House wren (Margo D. Beller) |
The branches I cut were dumped from the basket into my fenced compost pile until the leaves turn brown and unappetizing, which should be in time for me to put them at the curb with other brush to be picked up.
Some may think me cruel for wanting to deprive the deer. It is not their fault my yard or those of the other houses in the sprawling New Jersey suburbs are set up perfectly in small patches with a variety of bite-size plants to try, or that the deer's nonhuman predators, such as the eastern coyote, are not encouraged to hang around. I have a friend who, unlike me, leaves feeders out for the birds all year long, and she goes all dewy-eyed when she sees a doe feeding on someone else's shrubs. Of course, she keeps the plants she cares about in pots on her deck, high above where any deer can get to them.

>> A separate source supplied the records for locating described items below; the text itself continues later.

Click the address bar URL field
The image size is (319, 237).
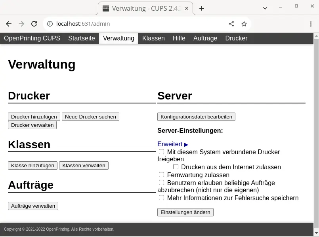pos(139,24)
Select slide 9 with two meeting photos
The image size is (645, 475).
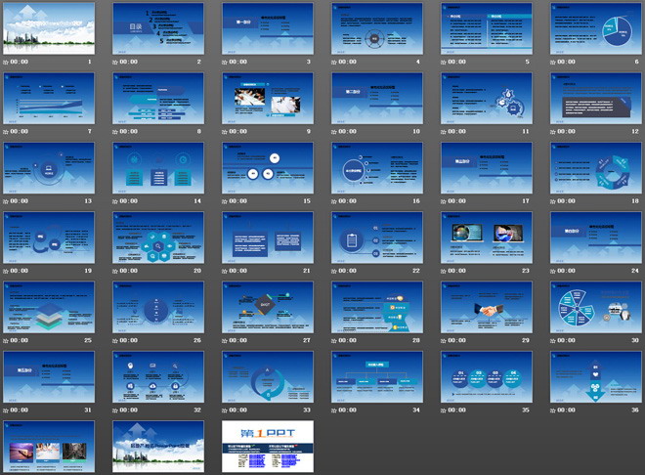(268, 98)
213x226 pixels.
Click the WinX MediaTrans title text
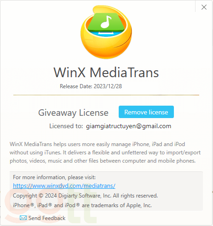(x=106, y=73)
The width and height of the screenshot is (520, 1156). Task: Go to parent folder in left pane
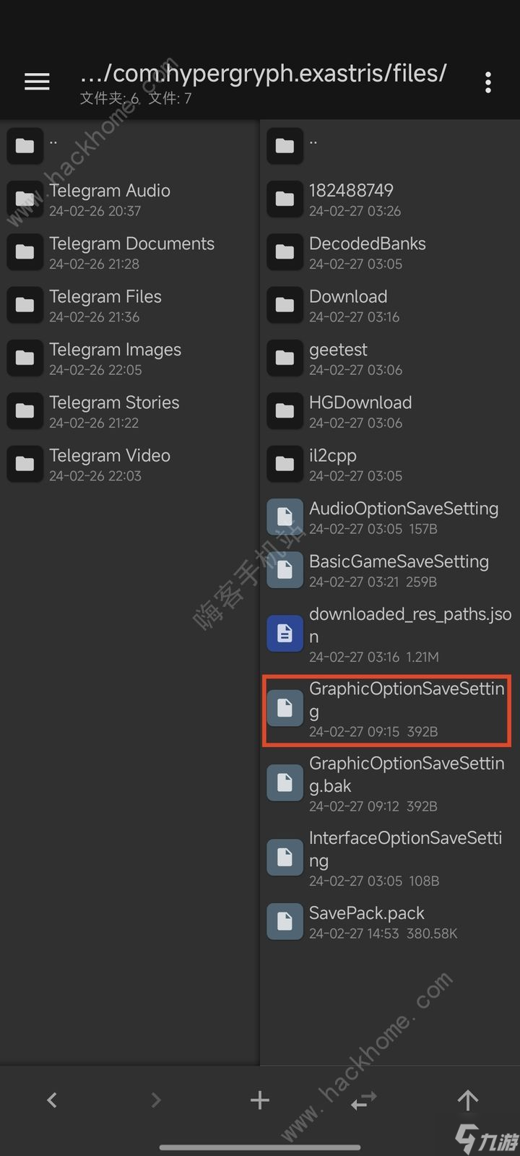pos(130,146)
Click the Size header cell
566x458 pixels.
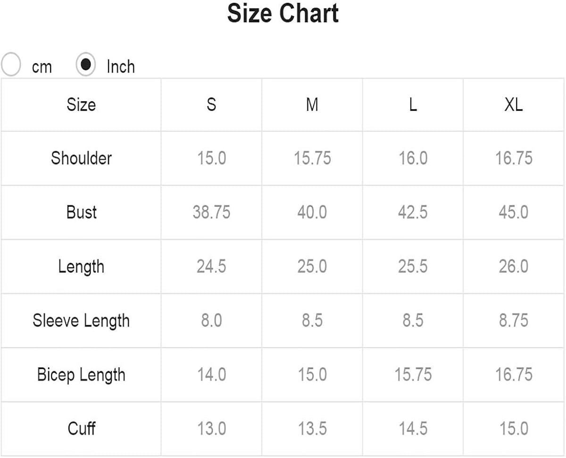[81, 104]
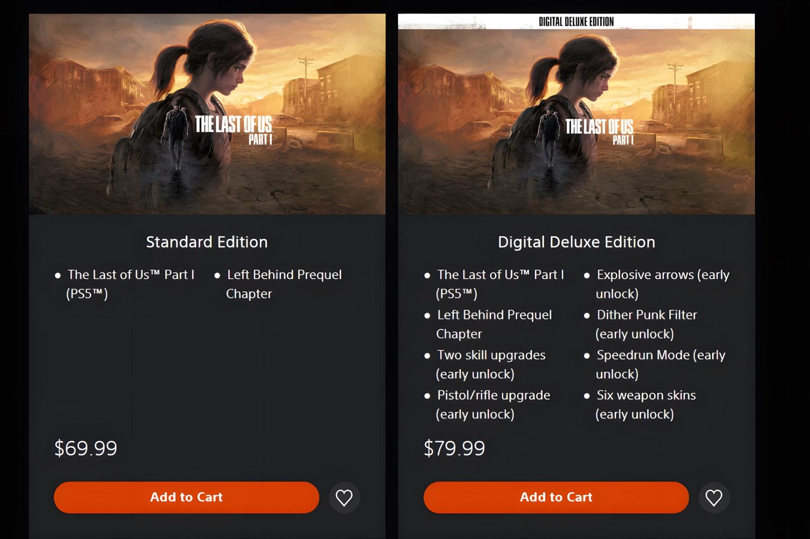Open the Standard Edition cover art image
The height and width of the screenshot is (539, 810).
click(x=207, y=114)

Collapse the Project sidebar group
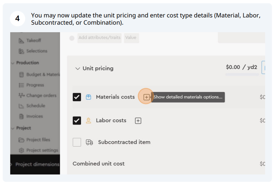[x=13, y=128]
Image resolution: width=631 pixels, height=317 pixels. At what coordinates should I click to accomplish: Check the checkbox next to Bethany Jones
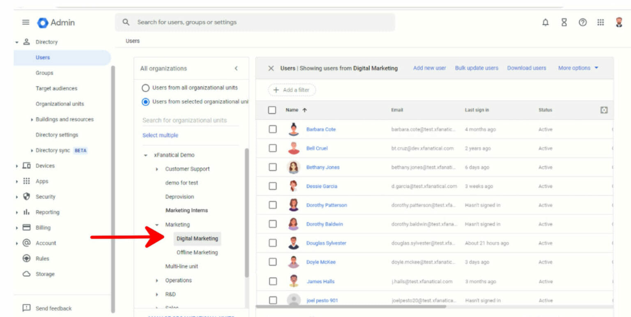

I've often said that had I known back in the mid-1990s what I know now, most of the plants I currently grow would never have been put in. I have become an expert on "deer-resistant" plants - a real growth industry - and deer fencing to protect the plants I now know deer will destroy.
One of last year's apples (Margo D. Beller) |
Meanwhile, there are cheeping young in the wren box, so small that both parents went in to feed them at the same time at one point while I worked. The adults weren't pleased by my being so close to the nest but they seem to be used to me and when I cut branches near the box it was only after they had fed the young and flown off for more food. I doubt wrens know the concept of "trust" but they somehow know I will not injure the next.
And as an added benefit or removing the lower branches, I have a better view of this year's wren show. It never gets old.